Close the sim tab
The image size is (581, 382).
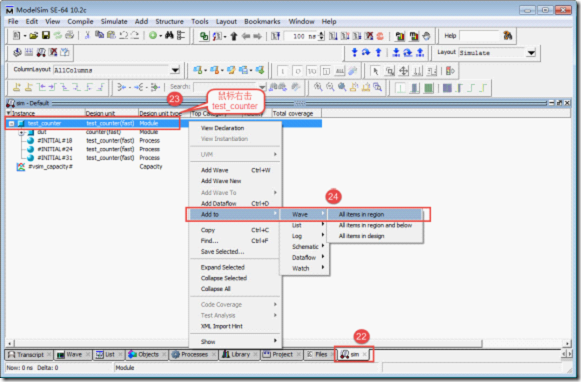pyautogui.click(x=365, y=355)
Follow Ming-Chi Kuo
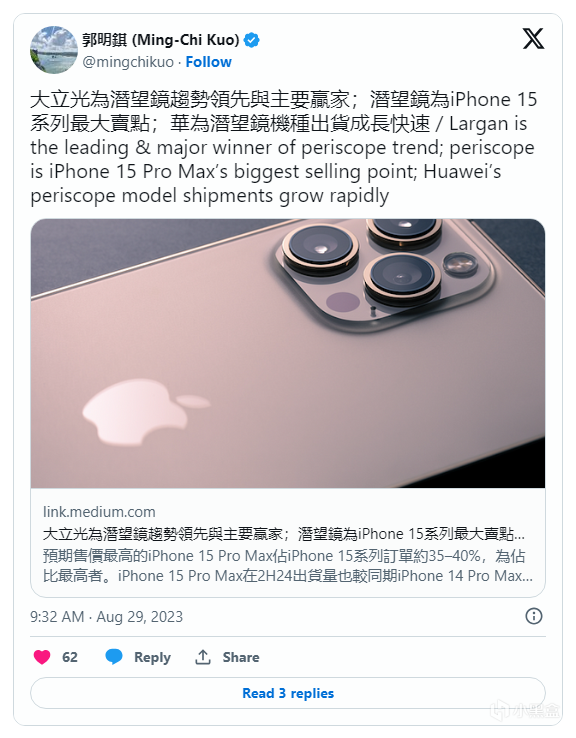Viewport: 576px width, 738px height. pos(208,62)
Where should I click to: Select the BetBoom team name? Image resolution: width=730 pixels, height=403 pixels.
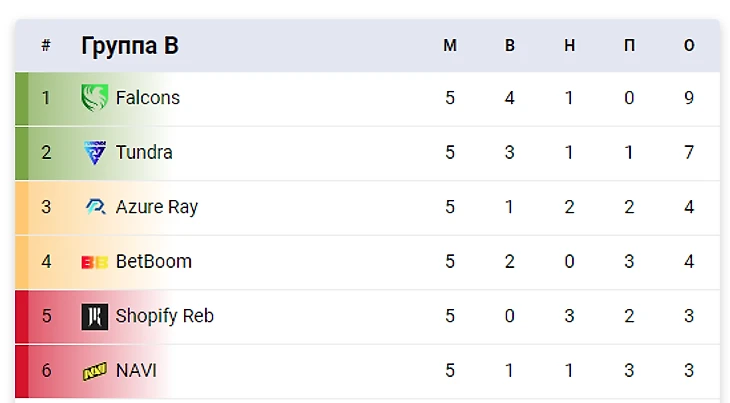tap(153, 262)
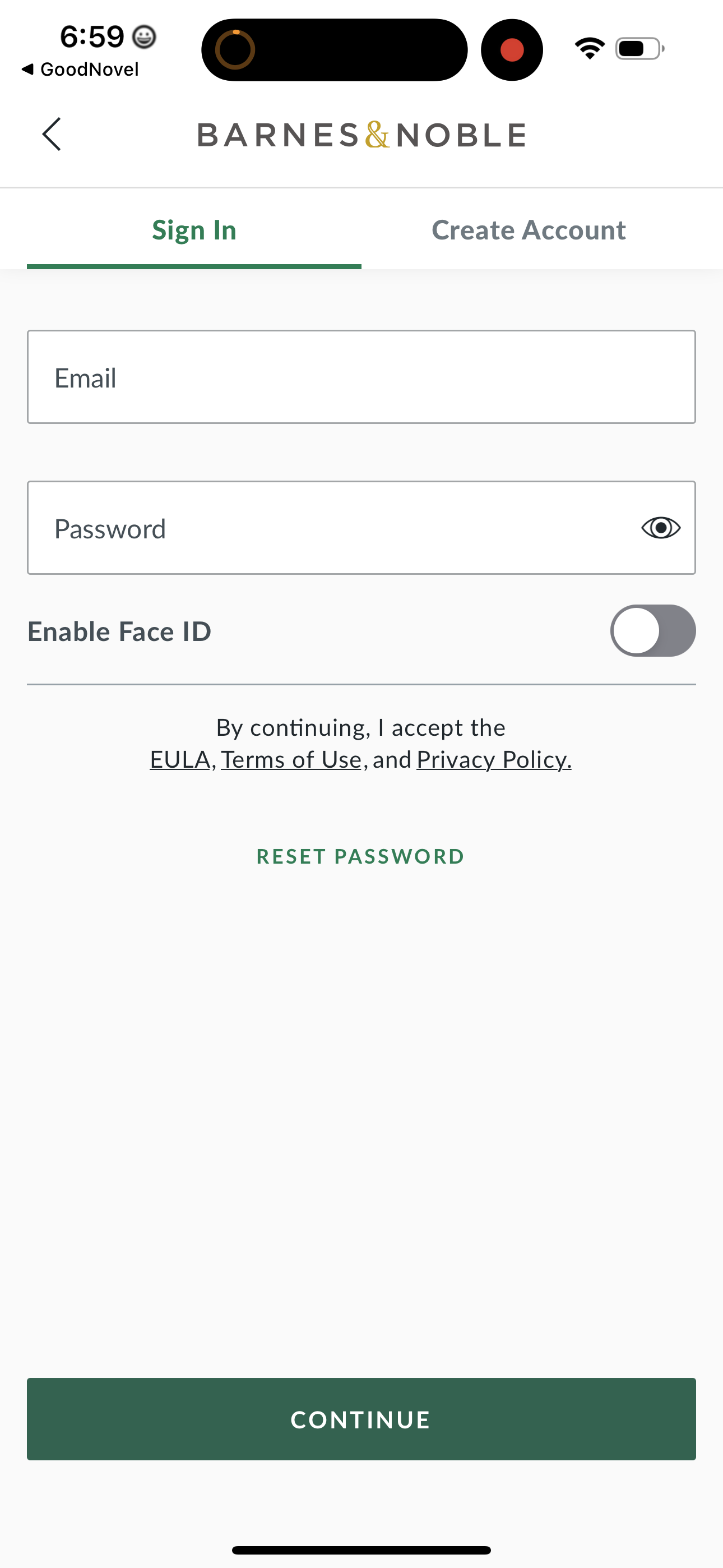Image resolution: width=723 pixels, height=1568 pixels.
Task: Tap the red screen recording indicator
Action: point(512,50)
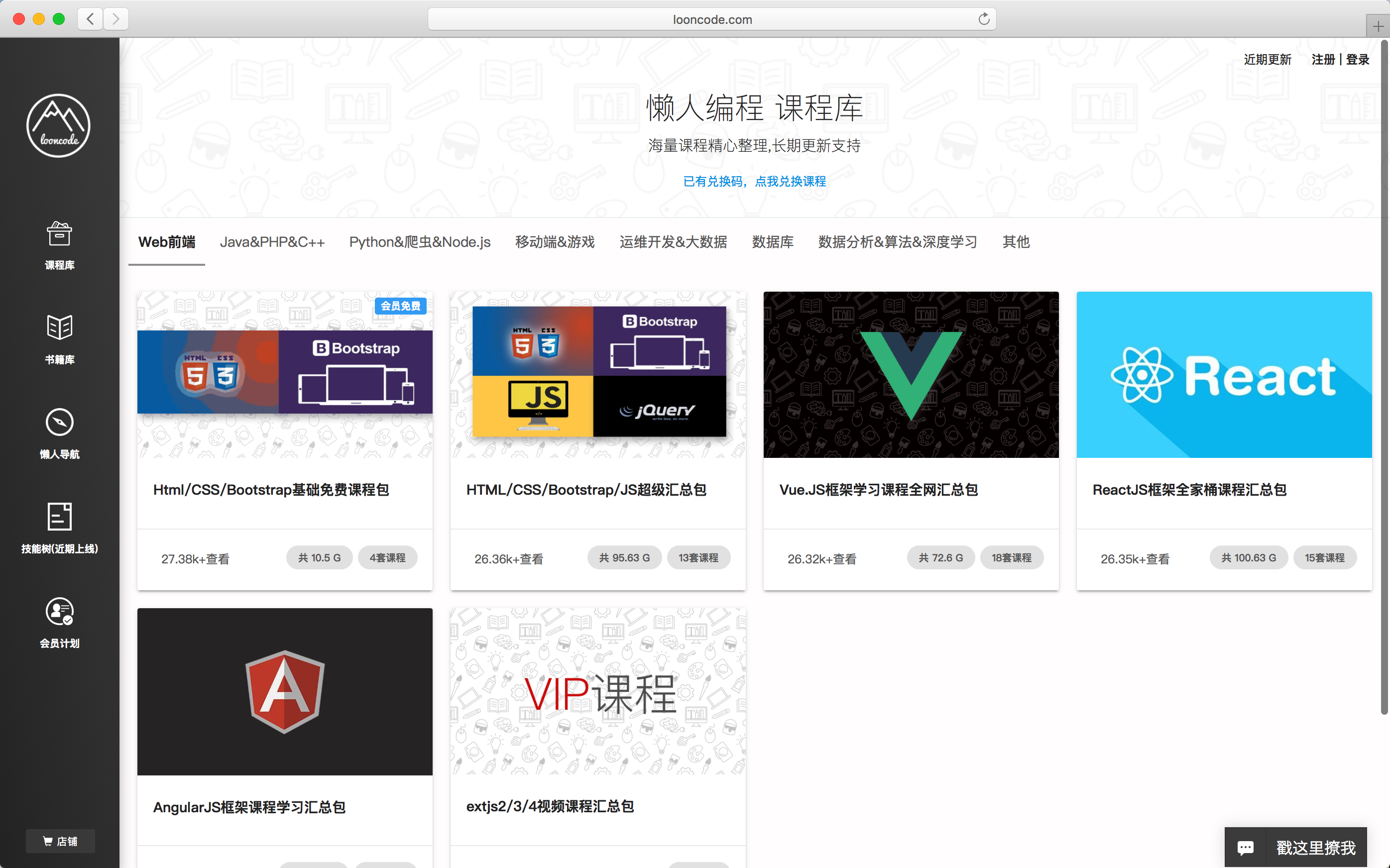Switch to Java&PHP&C++ tab
Screen dimensions: 1390x868
[x=272, y=242]
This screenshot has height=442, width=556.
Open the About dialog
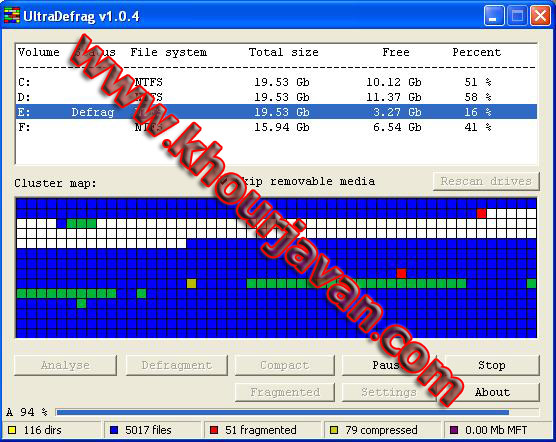[491, 392]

----

**AIM**
Quote every row above word for word, leaving out the pictures.

**RESPONSE TO THE TASK**
Close the sim tab
The image size is (581, 382).
pyautogui.click(x=365, y=355)
Follow Ming-Chi Kuo
Viewport: 576px width, 738px height. pos(208,62)
Where should I click to: Select the BetBoom team name? Image resolution: width=730 pixels, height=403 pixels.
tap(153, 262)
Image resolution: width=723 pixels, height=1568 pixels.
Task: Tap the red screen recording indicator
Action: point(512,50)
Switch to Java&PHP&C++ tab
Screen dimensions: 1390x868
[x=272, y=242]
This screenshot has height=442, width=556.
Open the About dialog
[491, 392]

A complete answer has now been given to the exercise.